The requirement that the use in commerce be a "bona fide use ... in the ordinary course of trade" was added in the Trademark Law Revision Act of 1988, P.L. 100-667, § 134, 102 Stat. 3935 (1988). This amendment sought to eliminate the practice of "token use" of trademarks to provide a basis for registration. Allard Enters., Inc. v. Advanced Programming Res., Inc., 146 F.3d 350, 357 (6th Cir. 1998); 3 J. McCarthy, McCarthy on Trademarks § 19:109 (4th ed. 2014) (citing legislative history of the 1988 Act). The Act now requires that the goods or services have been used in a way "which is typical in a particular industry"—a standard that "should be interpreted with flexibility so as to encompass various genuine, but less traditional, trademark uses, such as those made in test markets [and] infrequent sales of large or expensive items." S. Rep. No. 100-515, at 44 (1988), reprinted in 1988 U.S.C.C.A.N. 5577, 5607; see Lens.com, Inc. v. 1-800 Contacts, Inc., 686 F.3d 1376, 1379 (Fed.
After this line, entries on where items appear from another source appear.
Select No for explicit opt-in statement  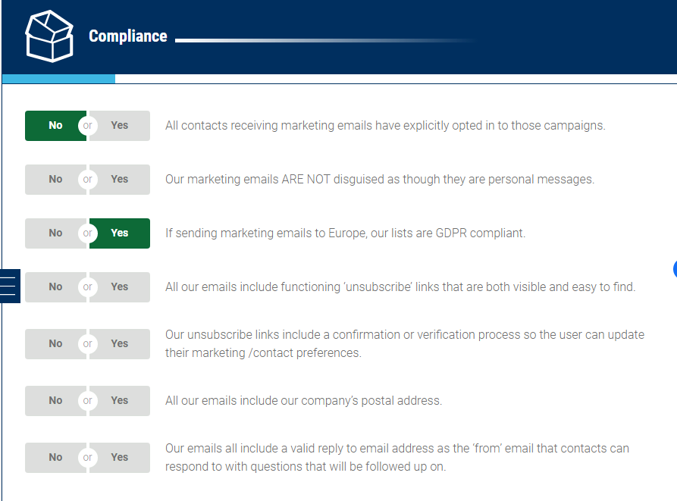tap(55, 126)
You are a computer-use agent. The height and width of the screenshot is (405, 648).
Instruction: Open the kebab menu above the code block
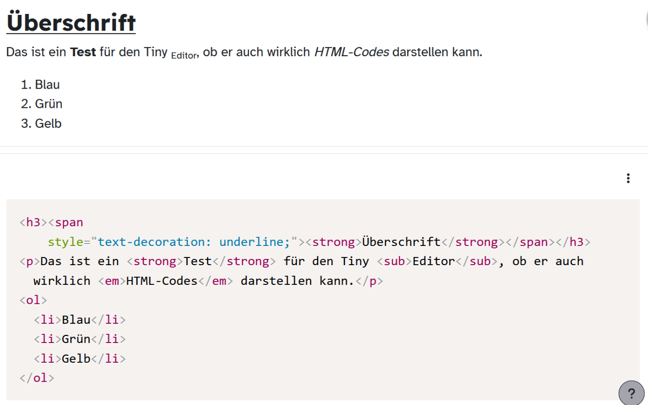coord(628,178)
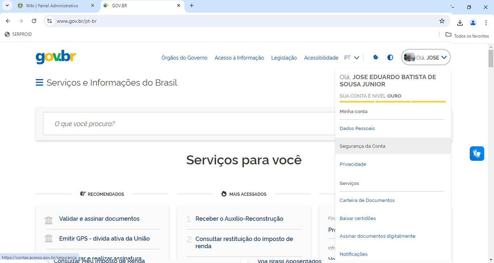
Task: Open the browser Downloads icon
Action: click(460, 22)
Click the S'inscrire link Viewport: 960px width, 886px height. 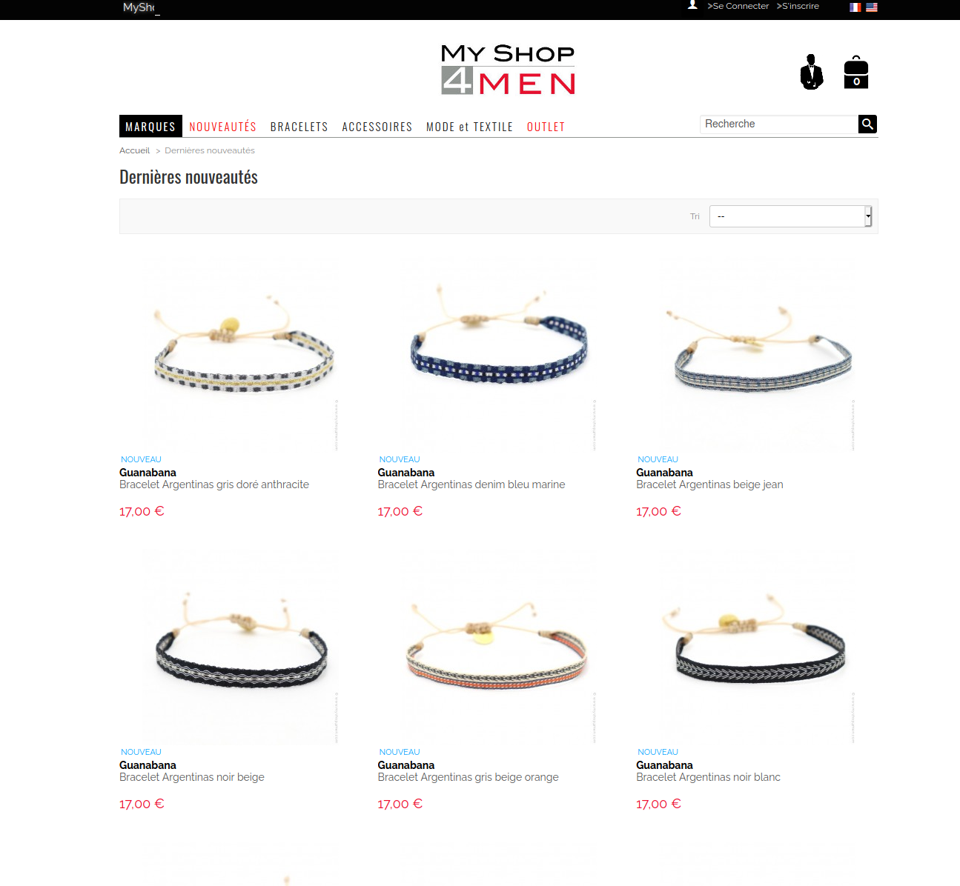click(798, 6)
Cir. 2012). The House Report further explained:

While use made merely to reserve a right in a mark will not meet this standard, the [House Judiciary] Committee recognizes that the 'ordinary course of trade' varies from industry to industry. Thus, for example, it might be the ordinary course of trade for an industry that sells expensive or seasonal products to make infrequent sales. Similarly, a pharmaceutical company that markets a drug to treat a rare disease will make correspondingly few sales in the ordinary course of its trade; the company's shipment to clinical investigators during the Federal approval process will also be in it[s] ordinary course of trade.
H.R. Rep. No. 100-1028, at 15, reprinted in 7 J. McCarthy, McCarthy on Trademarks Appendix A6; see Electro Source, LLC v. Brandess-Kalt-Aetna Group, Inc., 458 F.3d 931, 940 (9th Cir. 2006). The statutory standard for bona fide use is "entirely consistent with the traditional rules governing common-law ownership of trademarks." Allard Enters., Inc. v. Advanced Programming Res., Inc., 146 F.3d 350, 357 (6th Cir. 1998). A mark is considered abandoned if "its use has been discontinued with intent not to resume such use." 15 U.S.C. § 1127. A mark owner, however, does not need to use the mark in the precise manner that it was initially used or registered to prevent abandonment. See 3 J. McCarthy, McCarthy on Trademarks and Unfair Competition § 17:23 (4th ed. 2014); see also Restatement (Third) of Unfair Competition § 30 cmt. b (1995).

The district court concluded that the use of IntelliJet software was insufficient to support ownership of the mark based in part on a determination that NetJets had not sold its software independently from its private-plane services. In reaching this conclusion, the court overlooked an important factual dispute. NetJets did, in fact, put forward evidence that it has sold the IntelliJet software itself, rather than the private-plane services, to two external customers: Marquis Jet Partners and National Private Air Transport Services Company Limited. Marquis Jet Partners was an independent company that purchased a significant number of fractional shares from NetJets and subdivided those shares into smaller amounts of time, called "jet cards," which it then sold to its own customers. NetJets presented testimony that it licensed Marquis to use the IntelliJet software to manage its jet-card business before purchasing Marquis in 2010. National Private Air Transport Services Company Limited operated NetJets Middle East under a "franchise type of arrangement," which included a "Technical Services Agreement" for use of IntelliJet software. The arrangement ended in October 2011. IntelliJet calls into question the nature of these agreements, particularly because no written agreement for the Marquis license could be found. The questions about the nature and existence of these licenses are nonetheless sufficient to call into question whether NetJets was marketing software, under the INTELLIJET mark, to other private-plane companies. In light of the dynamics of the private-plane industry and the nature of the software product, a reasonable jury could find such limited market involvement to nonetheless reflect a "bona fide use ... in the ordinary course of trade," 15 U.S.C. § 1127, and that NetJets had therefore not abandoned the mark.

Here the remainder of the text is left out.